Alzheimer Disease/drug therapy , Carbazoles/therapeutic use , Drug Design , Amyloid beta-Peptides/antagonists & inhibitors , Amyloid beta-Peptides/metabolism , Cell Line , Computer Simulation , Humans , Hydrogen Peroxide/pharmacology , In Vitro Techniques , Microscopy, Electron, Transmission , Molecular Docking Simulation , Peptide Fragments/antagonists & inhibitors , Peptide Fragments/metabolism
A novel series of benzothiazole-piperazine hybrids were rationally designed, synthesized, and evaluated as multifunctional ligands against Alzheimer's disease (AD). The synthesized hybrid molecules illustrated modest to strong inhibition of acetylcholinesterase (AChE) and Aß1-42 aggregation. Compound 12 emerged as the most potent hybrid molecule exhibiting balanced functions with effective, uncompetitive and selective inhibition against AChE (IC50 = 2.31 µM), good copper chelation, Aß1-42 aggregation inhibition (53.30%) and disaggregation activities.
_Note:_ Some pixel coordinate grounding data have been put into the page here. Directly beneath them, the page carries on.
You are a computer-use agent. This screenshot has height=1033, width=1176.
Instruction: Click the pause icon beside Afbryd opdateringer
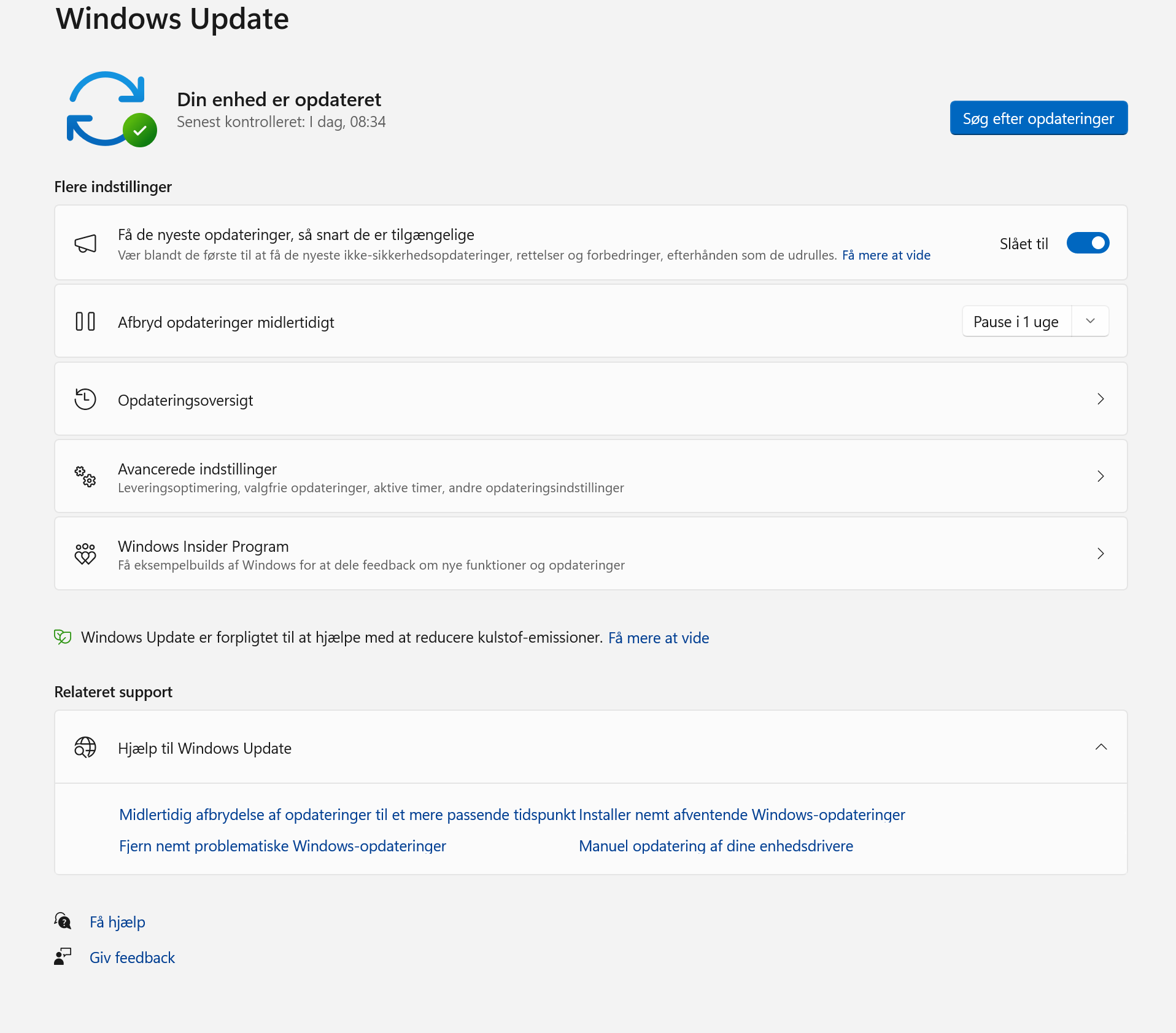click(x=85, y=322)
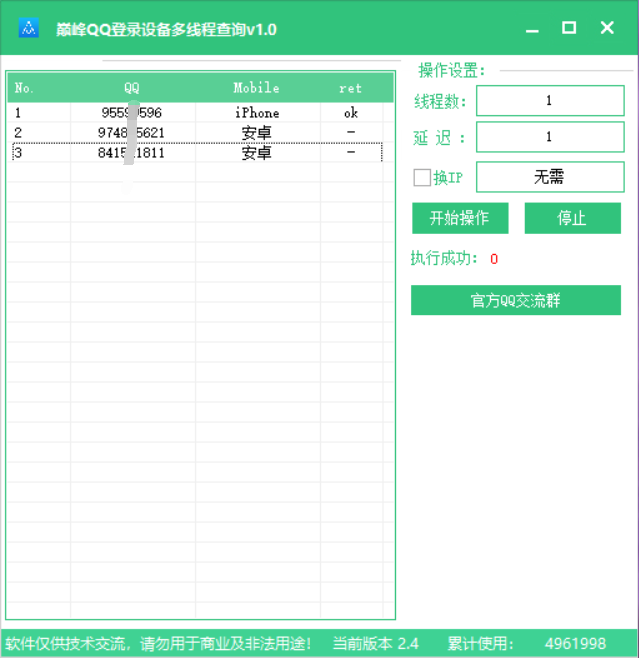Viewport: 639px width, 658px height.
Task: Maximize the application window
Action: click(569, 28)
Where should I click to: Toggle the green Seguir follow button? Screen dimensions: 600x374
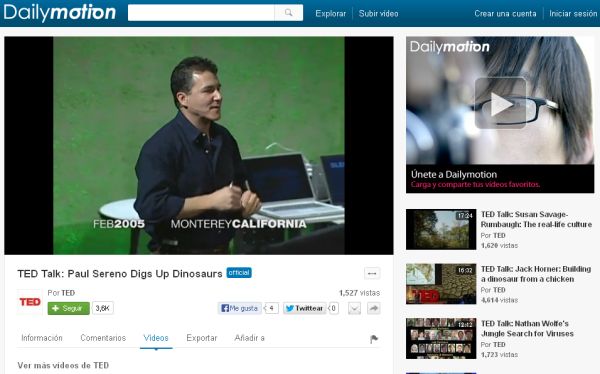pyautogui.click(x=68, y=308)
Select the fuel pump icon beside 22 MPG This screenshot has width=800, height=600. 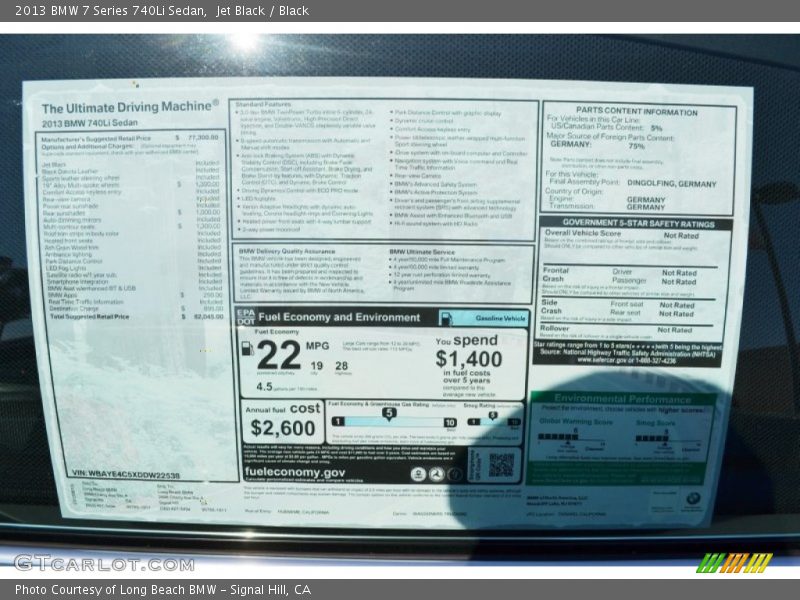point(245,348)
Confocal laser scanning microscopy and TEM analysis also validate the Aß fibril inhibition ability of this compound. Furthermore, this compound has also shown low toxicity and is capable of impeding loss of cell viability elicited by H2O2 neurotoxicity in SHSY-5Y cells. Notably, compound 12 significantly improved cognition and spatial memory against scopolamine-induced memory deficit in a mouse model. Hence, our results corroborate the multifunctional nature of novel hybrid molecule 12 against AD and it may be a suitable lead for further development as an effective therapeutic agent for therapy in the future.